It's a very well designed ad using famous couples but should they have put 'dog', 'cat' etc. in to transfer the message more effectively?! Again, it's a cool ad but it's just an ad! If 'we' wouldn't be so focused in analyzing all and everything, we would be better at it, got it ?

Guy Bertrand
I totally agree with Marc. To me, the message conveyed in this commercial is, "we can get rid of the abnormal situation of having two people of the same sex sitting together." I would be more tolerant if it were a funny ad, but this one is repetitive and boring. Personally, I would rate it a big fat minus.

Turquine
This ad plainly has nothing to do with gayness. It's just playing off the observation that "two's company, three's a crowd." I'm amazed how eager some gays are to take offense.

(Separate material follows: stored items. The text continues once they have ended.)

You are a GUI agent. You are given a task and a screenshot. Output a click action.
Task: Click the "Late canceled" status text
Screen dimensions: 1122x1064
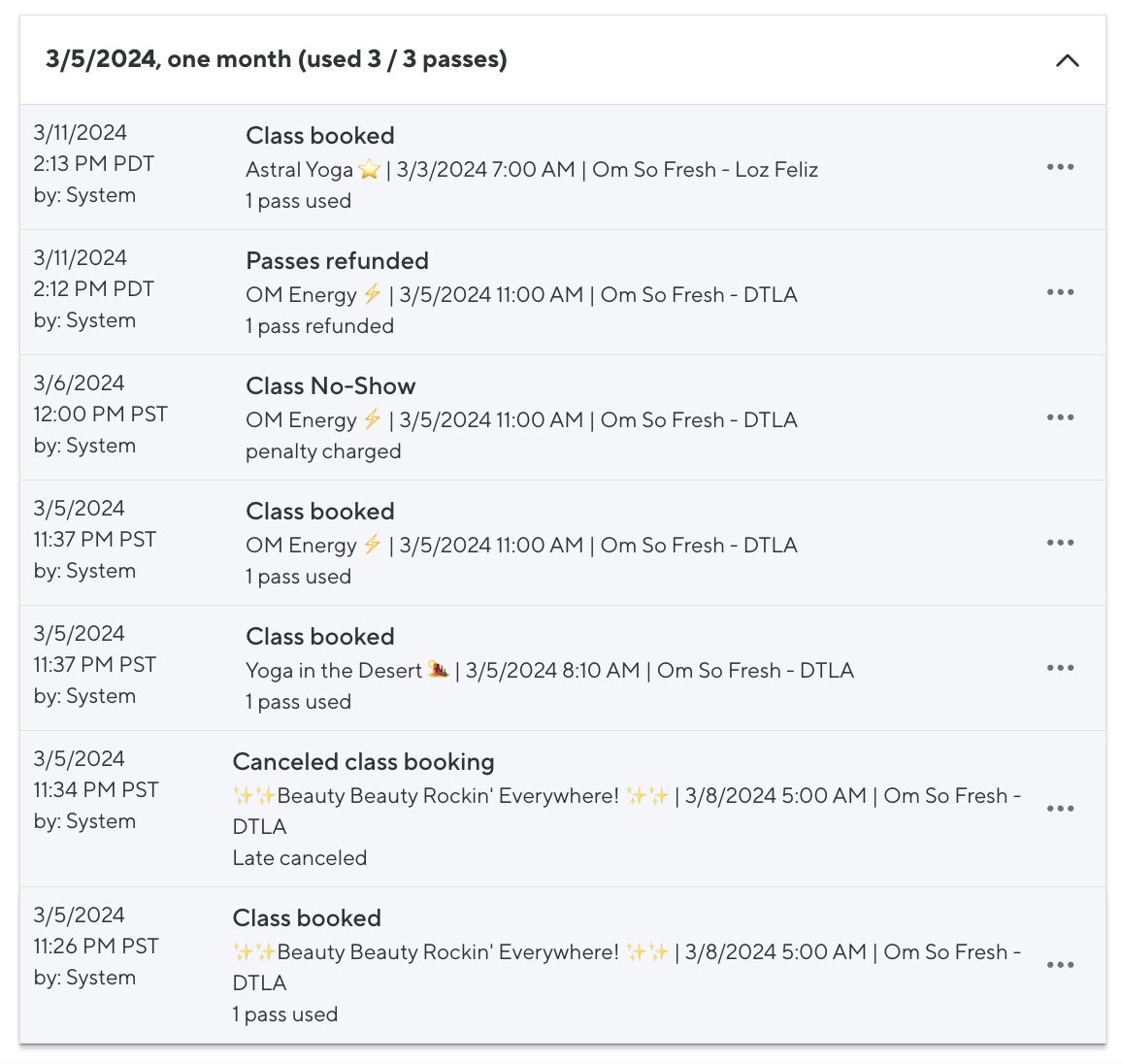299,858
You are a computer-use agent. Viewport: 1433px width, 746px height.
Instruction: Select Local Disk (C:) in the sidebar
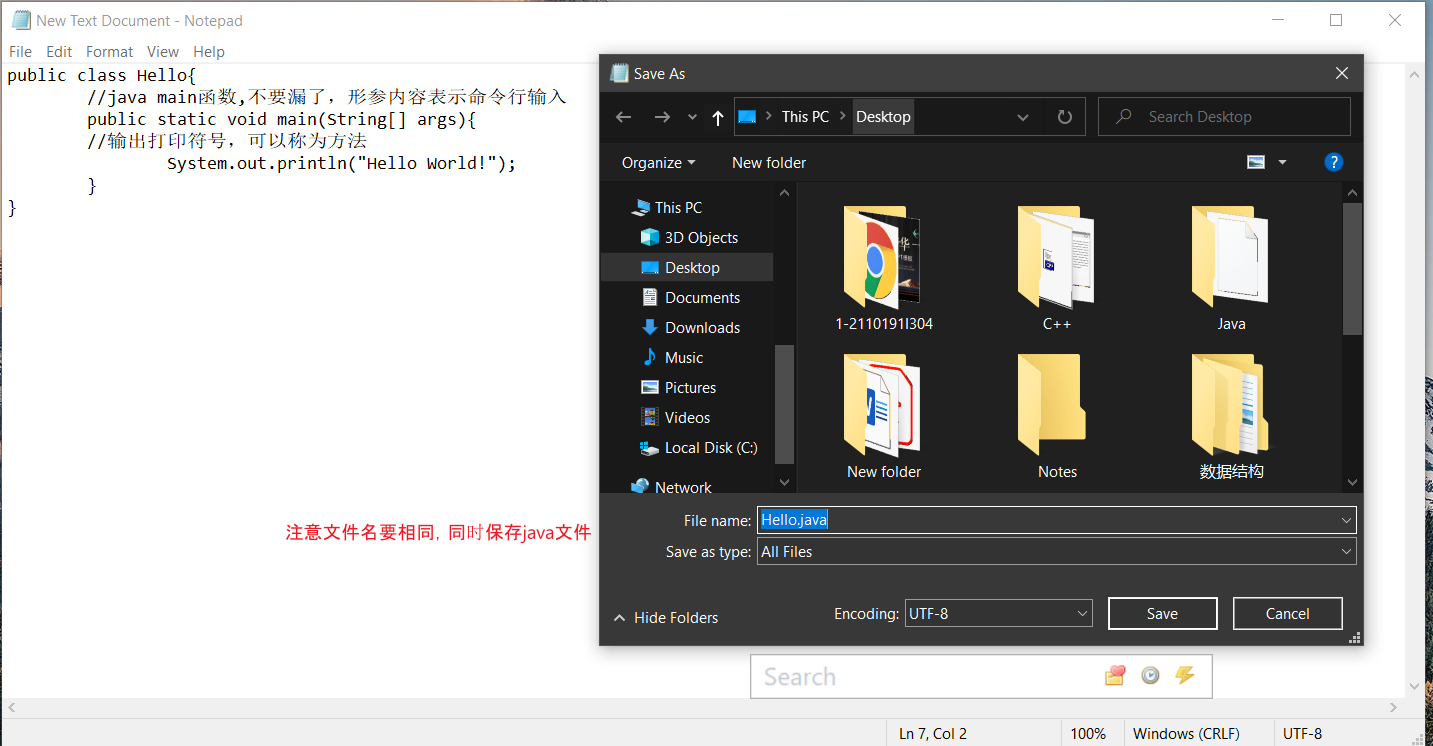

Others may object that the ad was putting a same sex person in the middle of all these famous couples. My response is that there are only two sexes. If you add another person, they will be the same sex as one of the others!

Tom
I guess it is open to interpretation but I don't see this as a gay ad...rather, a hetero-third wheel type of story.

Audrey Gilles
It’s poignant. It speaks to its audience.

Vance Blankenbaker
I don't see this ad as explicitly pro-gay or anti-gay. But it is appropriate for inclusion in the Commercial Closet, as it represents the hetero bias that pervades the media's concepts of noramalcy and family. Imagine if Oscar Wilde and his lover Alfred Douglas had been among the list of famous couples suffering the imposition of a third seat. But it is doubtful that this would even occur to the ad-makers.
I look forward to a future when a gay or lesbian pair is included in the "canon" of famous couples, coming to mind as easily as Anthony and Cleo-- and no one thinks it odd.

Thomas Kohn
More blatant than insidious, this ad seems more a product of the Christian conservative wing than you might first suspect. All the couples broken up are well-known heterosexual couples. All are disrupted by a name in a different typography or even intruding from a different source. Whether the intruding name is male or female, only a surface glance would allow one to infer a homosexual subtext. The heterosexual essence is : beware of any incursion into the protected realm of the heterosexual couple.
Regressive in the extreme, I say.

Alida Sheptenko
It has absolutely nothing to do with sex, same or otherwise. It has only to do with room: nothing in the middle, just comfort.